**TASK STATEMENT:** Below are records; transcribe each one exactly.
:::
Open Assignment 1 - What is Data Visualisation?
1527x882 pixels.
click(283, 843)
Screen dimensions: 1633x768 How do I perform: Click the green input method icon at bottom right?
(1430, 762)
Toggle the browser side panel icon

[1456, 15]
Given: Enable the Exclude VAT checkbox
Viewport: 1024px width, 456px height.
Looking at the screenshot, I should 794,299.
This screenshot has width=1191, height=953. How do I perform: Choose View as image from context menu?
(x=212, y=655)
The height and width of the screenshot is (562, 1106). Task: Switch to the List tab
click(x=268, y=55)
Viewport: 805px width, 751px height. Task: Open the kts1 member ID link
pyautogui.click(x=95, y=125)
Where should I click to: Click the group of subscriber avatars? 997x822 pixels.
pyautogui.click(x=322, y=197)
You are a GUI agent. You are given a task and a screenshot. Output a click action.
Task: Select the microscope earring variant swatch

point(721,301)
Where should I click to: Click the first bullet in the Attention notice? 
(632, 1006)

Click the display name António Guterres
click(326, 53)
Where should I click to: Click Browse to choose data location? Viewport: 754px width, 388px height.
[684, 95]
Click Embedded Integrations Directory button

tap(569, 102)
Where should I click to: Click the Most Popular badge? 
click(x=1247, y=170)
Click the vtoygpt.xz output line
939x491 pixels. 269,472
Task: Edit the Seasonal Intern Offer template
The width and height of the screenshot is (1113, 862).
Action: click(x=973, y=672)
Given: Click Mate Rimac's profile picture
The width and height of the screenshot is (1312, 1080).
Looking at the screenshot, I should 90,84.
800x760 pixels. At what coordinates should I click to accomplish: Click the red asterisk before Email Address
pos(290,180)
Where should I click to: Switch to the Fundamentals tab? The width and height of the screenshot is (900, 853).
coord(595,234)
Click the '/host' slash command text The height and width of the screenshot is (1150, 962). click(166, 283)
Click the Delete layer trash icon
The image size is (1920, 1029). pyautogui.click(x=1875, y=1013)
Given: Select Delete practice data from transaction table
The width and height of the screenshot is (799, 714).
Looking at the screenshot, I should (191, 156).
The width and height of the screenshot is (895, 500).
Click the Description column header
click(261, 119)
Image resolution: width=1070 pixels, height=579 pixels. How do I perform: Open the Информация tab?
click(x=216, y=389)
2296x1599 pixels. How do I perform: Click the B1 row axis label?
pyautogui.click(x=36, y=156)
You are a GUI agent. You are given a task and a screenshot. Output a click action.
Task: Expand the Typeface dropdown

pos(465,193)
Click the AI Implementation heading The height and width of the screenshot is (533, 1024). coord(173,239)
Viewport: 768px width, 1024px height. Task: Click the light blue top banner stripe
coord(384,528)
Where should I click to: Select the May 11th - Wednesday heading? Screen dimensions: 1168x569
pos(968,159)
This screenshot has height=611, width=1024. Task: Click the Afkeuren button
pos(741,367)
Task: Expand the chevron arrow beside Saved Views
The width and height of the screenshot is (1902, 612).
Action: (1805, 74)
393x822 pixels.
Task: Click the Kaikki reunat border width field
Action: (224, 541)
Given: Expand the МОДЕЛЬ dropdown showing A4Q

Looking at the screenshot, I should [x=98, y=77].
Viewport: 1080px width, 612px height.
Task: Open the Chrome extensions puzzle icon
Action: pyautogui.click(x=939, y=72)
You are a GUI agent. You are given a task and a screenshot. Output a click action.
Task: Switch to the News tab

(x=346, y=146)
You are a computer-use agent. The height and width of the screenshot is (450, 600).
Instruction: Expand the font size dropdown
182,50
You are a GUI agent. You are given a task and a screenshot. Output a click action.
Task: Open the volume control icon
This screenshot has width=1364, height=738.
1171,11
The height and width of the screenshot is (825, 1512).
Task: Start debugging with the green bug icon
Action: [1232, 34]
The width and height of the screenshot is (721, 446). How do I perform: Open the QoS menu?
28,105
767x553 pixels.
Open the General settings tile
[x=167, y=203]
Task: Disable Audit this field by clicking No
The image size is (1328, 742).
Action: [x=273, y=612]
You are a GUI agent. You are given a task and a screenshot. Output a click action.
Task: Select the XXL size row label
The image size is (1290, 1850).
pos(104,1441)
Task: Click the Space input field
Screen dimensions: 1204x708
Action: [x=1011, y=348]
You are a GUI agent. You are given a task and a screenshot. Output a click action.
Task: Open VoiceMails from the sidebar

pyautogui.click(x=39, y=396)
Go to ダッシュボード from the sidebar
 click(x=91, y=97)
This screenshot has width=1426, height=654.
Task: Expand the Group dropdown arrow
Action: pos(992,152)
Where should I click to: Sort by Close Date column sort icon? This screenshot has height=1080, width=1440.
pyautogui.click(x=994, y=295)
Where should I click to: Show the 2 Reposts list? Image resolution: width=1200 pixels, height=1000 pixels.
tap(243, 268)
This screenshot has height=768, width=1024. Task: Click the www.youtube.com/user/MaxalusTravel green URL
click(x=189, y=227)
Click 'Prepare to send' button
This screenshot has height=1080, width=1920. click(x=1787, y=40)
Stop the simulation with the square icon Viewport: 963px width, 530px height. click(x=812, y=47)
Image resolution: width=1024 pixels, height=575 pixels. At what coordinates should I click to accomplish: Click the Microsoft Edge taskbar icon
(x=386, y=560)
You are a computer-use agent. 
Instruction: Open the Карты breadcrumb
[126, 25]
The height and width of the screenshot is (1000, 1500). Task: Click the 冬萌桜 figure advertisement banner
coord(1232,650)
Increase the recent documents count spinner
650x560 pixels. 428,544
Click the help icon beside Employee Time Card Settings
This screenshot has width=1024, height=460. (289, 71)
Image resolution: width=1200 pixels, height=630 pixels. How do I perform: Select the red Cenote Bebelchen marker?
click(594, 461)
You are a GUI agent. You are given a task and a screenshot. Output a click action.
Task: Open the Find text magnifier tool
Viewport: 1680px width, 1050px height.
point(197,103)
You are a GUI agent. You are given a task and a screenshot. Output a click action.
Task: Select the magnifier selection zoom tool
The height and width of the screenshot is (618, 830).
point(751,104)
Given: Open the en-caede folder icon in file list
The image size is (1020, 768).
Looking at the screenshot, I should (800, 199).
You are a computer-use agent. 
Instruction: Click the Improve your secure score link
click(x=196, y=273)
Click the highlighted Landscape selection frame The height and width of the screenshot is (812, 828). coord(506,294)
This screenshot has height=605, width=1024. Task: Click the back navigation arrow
:::
**EXERCISE RESPONSE:**
Open Assignment 1 - What is Data Visualisation?
1527x882 pixels.
click(283, 843)
Screen dimensions: 1633x768 How do I perform: Click the green input method icon at bottom right?
(1430, 762)
Toggle the browser side panel icon

[1456, 15]
Given: Enable the Exclude VAT checkbox
Viewport: 1024px width, 456px height.
Looking at the screenshot, I should 794,299.
This screenshot has width=1191, height=953. How do I perform: Choose View as image from context menu?
(x=212, y=655)
The height and width of the screenshot is (562, 1106). Task: Switch to the List tab
click(x=268, y=55)
Viewport: 805px width, 751px height. Task: Open the kts1 member ID link
pyautogui.click(x=95, y=125)
Where should I click to: Click the group of subscriber avatars? 997x822 pixels.
pyautogui.click(x=322, y=197)
You are a GUI agent. You are given a task and a screenshot. Output a click action.
Task: Select the microscope earring variant swatch

point(721,301)
Where should I click to: Click the first bullet in the Attention notice? 
(632, 1006)

Click the display name António Guterres
click(326, 53)
Where should I click to: Click Browse to choose data location? Viewport: 754px width, 388px height.
[684, 95]
Click Embedded Integrations Directory button

tap(569, 102)
Where should I click to: Click the Most Popular badge? 
click(x=1247, y=170)
Click the vtoygpt.xz output line
939x491 pixels. 269,472
Task: Edit the Seasonal Intern Offer template
The width and height of the screenshot is (1113, 862).
Action: click(x=973, y=672)
Given: Click Mate Rimac's profile picture
The width and height of the screenshot is (1312, 1080).
Looking at the screenshot, I should 90,84.
800x760 pixels. At what coordinates should I click to accomplish: Click the red asterisk before Email Address
pos(290,180)
Where should I click to: Switch to the Fundamentals tab? The width and height of the screenshot is (900, 853).
coord(595,234)
Click the '/host' slash command text The height and width of the screenshot is (1150, 962). click(166, 283)
Click the Delete layer trash icon
The image size is (1920, 1029). pyautogui.click(x=1875, y=1013)
Given: Select Delete practice data from transaction table
The width and height of the screenshot is (799, 714).
Looking at the screenshot, I should (191, 156).
The width and height of the screenshot is (895, 500).
Click the Description column header
click(261, 119)
Image resolution: width=1070 pixels, height=579 pixels. How do I perform: Open the Информация tab?
click(x=216, y=389)
2296x1599 pixels. How do I perform: Click the B1 row axis label?
pyautogui.click(x=36, y=156)
You are a GUI agent. You are given a task and a screenshot. Output a click action.
Task: Expand the Typeface dropdown

pos(465,193)
Click the AI Implementation heading The height and width of the screenshot is (533, 1024). coord(173,239)
Viewport: 768px width, 1024px height. Task: Click the light blue top banner stripe
coord(384,528)
Where should I click to: Select the May 11th - Wednesday heading? Screen dimensions: 1168x569
pos(968,159)
This screenshot has height=611, width=1024. Task: Click the Afkeuren button
pos(741,367)
Task: Expand the chevron arrow beside Saved Views
The width and height of the screenshot is (1902, 612).
Action: (1805, 74)
393x822 pixels.
Task: Click the Kaikki reunat border width field
Action: (224, 541)
Given: Expand the МОДЕЛЬ dropdown showing A4Q

Looking at the screenshot, I should [x=98, y=77].
Viewport: 1080px width, 612px height.
Task: Open the Chrome extensions puzzle icon
Action: pyautogui.click(x=939, y=72)
You are a GUI agent. You are given a task and a screenshot. Output a click action.
Task: Switch to the News tab

(x=346, y=146)
You are a computer-use agent. The height and width of the screenshot is (450, 600).
Instruction: Expand the font size dropdown
182,50
You are a GUI agent. You are given a task and a screenshot. Output a click action.
Task: Open the volume control icon
This screenshot has width=1364, height=738.
1171,11
The height and width of the screenshot is (825, 1512).
Task: Start debugging with the green bug icon
Action: [1232, 34]
The width and height of the screenshot is (721, 446). How do I perform: Open the QoS menu?
28,105
767x553 pixels.
Open the General settings tile
[x=167, y=203]
Task: Disable Audit this field by clicking No
The image size is (1328, 742).
Action: [x=273, y=612]
You are a GUI agent. You are given a task and a screenshot. Output a click action.
Task: Select the XXL size row label
The image size is (1290, 1850).
pos(104,1441)
Task: Click the Space input field
Screen dimensions: 1204x708
Action: [x=1011, y=348]
You are a GUI agent. You are given a task and a screenshot. Output a click action.
Task: Open VoiceMails from the sidebar

pyautogui.click(x=39, y=396)
Go to ダッシュボード from the sidebar
 click(x=91, y=97)
This screenshot has width=1426, height=654.
Task: Expand the Group dropdown arrow
Action: pos(992,152)
Where should I click to: Sort by Close Date column sort icon? This screenshot has height=1080, width=1440.
pyautogui.click(x=994, y=295)
Where should I click to: Show the 2 Reposts list? Image resolution: width=1200 pixels, height=1000 pixels.
tap(243, 268)
This screenshot has height=768, width=1024. Task: Click the www.youtube.com/user/MaxalusTravel green URL
click(x=189, y=227)
Click 'Prepare to send' button
This screenshot has height=1080, width=1920. click(x=1787, y=40)
Stop the simulation with the square icon Viewport: 963px width, 530px height. click(x=812, y=47)
Image resolution: width=1024 pixels, height=575 pixels. At what coordinates should I click to accomplish: Click the Microsoft Edge taskbar icon
(x=386, y=560)
You are a computer-use agent. 
Instruction: Open the Карты breadcrumb
[126, 25]
The height and width of the screenshot is (1000, 1500). Task: Click the 冬萌桜 figure advertisement banner
coord(1232,650)
Increase the recent documents count spinner
650x560 pixels. 428,544
Click the help icon beside Employee Time Card Settings
This screenshot has width=1024, height=460. (289, 71)
Image resolution: width=1200 pixels, height=630 pixels. How do I perform: Select the red Cenote Bebelchen marker?
click(594, 461)
You are a GUI agent. You are given a task and a screenshot. Output a click action.
Task: Open the Find text magnifier tool
Viewport: 1680px width, 1050px height.
point(197,103)
You are a GUI agent. You are given a task and a screenshot. Output a click action.
Task: Select the magnifier selection zoom tool
The height and width of the screenshot is (618, 830).
point(751,104)
Given: Open the en-caede folder icon in file list
The image size is (1020, 768).
Looking at the screenshot, I should (800, 199).
You are a computer-use agent. 
Instruction: Click the Improve your secure score link
click(x=196, y=273)
Click the highlighted Landscape selection frame The height and width of the screenshot is (812, 828). coord(506,294)
This screenshot has height=605, width=1024. Task: Click the back navigation arrow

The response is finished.